Charlie Sokaitis TV Sportcaster

Charlie Sokaitis

When the temperature dips below zero at Lambeau Field for a Green Bay Packers game, Charlie Sokaitis doesn’t worry because he grew up in Fairbanks so he’s used to frigid winter weather.

When dozens of local sports reporters fight for position around the locker of star quarterback Aaron Rodgers for an interview, Sokaitis doesn’t sweat it because he grew up with his father coaching basketball so he knows how to box out.

This Alaskan has proven he can handle whatever comes his way in his first year as sports director at NBC affiliate WGBA in Green Bay.

“I feel extremely lucky and fortunate to be in the position that I am now in,” Sokaitis told me. “Every week I get to go into the Packers locker room and shoot interviews, ask questions, it’s a bit surreal.”

The NFL players are larger than life.

“I walk next to these giant linemen like Julius Peppers and Clay Matthews, and you don’t even feel like you’re the same species as these dudes.
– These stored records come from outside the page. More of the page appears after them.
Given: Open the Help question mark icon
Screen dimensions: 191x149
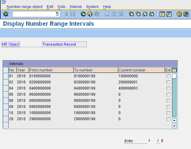Looking at the screenshot, I should (179, 14).
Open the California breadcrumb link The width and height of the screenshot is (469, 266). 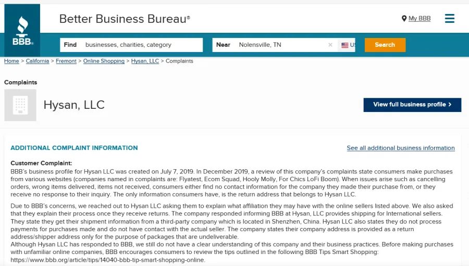[38, 61]
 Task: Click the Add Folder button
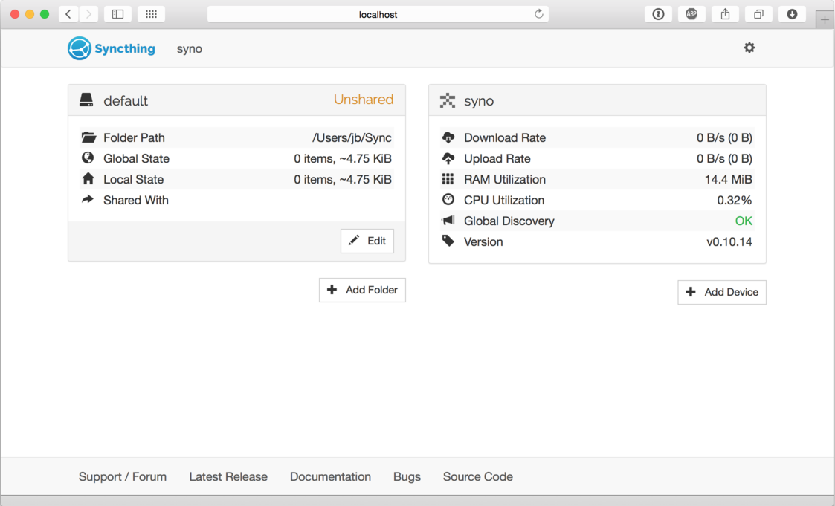[x=362, y=290]
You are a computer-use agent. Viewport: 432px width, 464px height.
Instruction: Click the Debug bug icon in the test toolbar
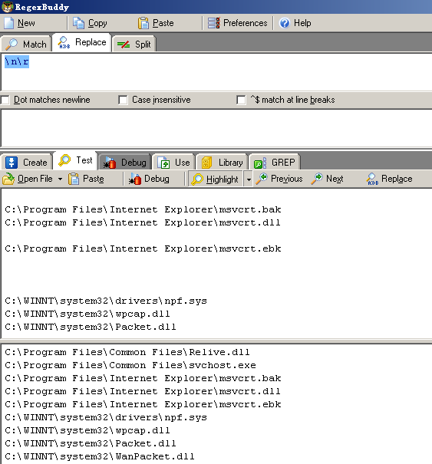(135, 179)
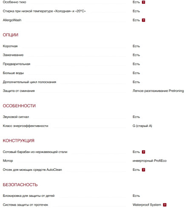Click the ОСОБЕННОСТИ section heading
The height and width of the screenshot is (213, 185).
click(19, 106)
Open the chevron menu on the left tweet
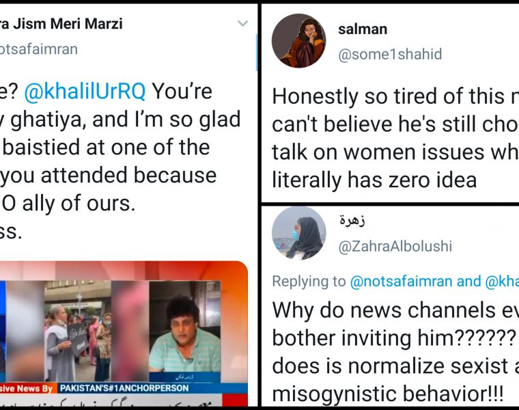The image size is (519, 410). point(242,25)
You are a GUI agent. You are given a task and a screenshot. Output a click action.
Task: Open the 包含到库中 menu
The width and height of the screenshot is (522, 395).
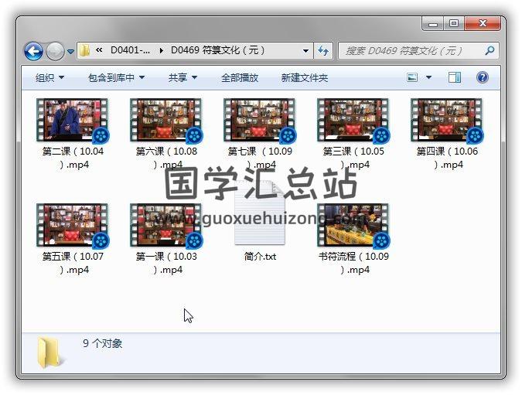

These are the top one percent of the top one percent of athletes on the planet,” he said. “

Sokaitis, of Monroe Catholic High fame, started his TV sports career more than 10 years at KTVF in Fairbanks, where he was the entire sports department for two years. Then he moved to Anchorage and worked at KIMO for a few months before going to KTUU.

He spent seven years in the sports department at KTUU, where he covered staples like the Iditarod, Alaska Aces and the University of Alaska Anchorage. He even covered the 2014 Winter Olympics in Sochi, Russia.

Sokaitis took the job in Green Bay in the summer of 2015.

“I love it,” he said. “Getting to cover a professional team, especially an NFL team and especially an NFL team like the Packers where there is so much history and success surrounding the franchise, has been validating to me and to my career choices,” he said.

“When you work in sports journalism the hours are really long, you often times miss out on family events or you can’t go do stuff with your friends, and by getting to this level it has made it feel that all that work was worth it. I put in more than a decade on air in Alaska before earning my shot covering the pros so I am very careful not to take anything for granted.”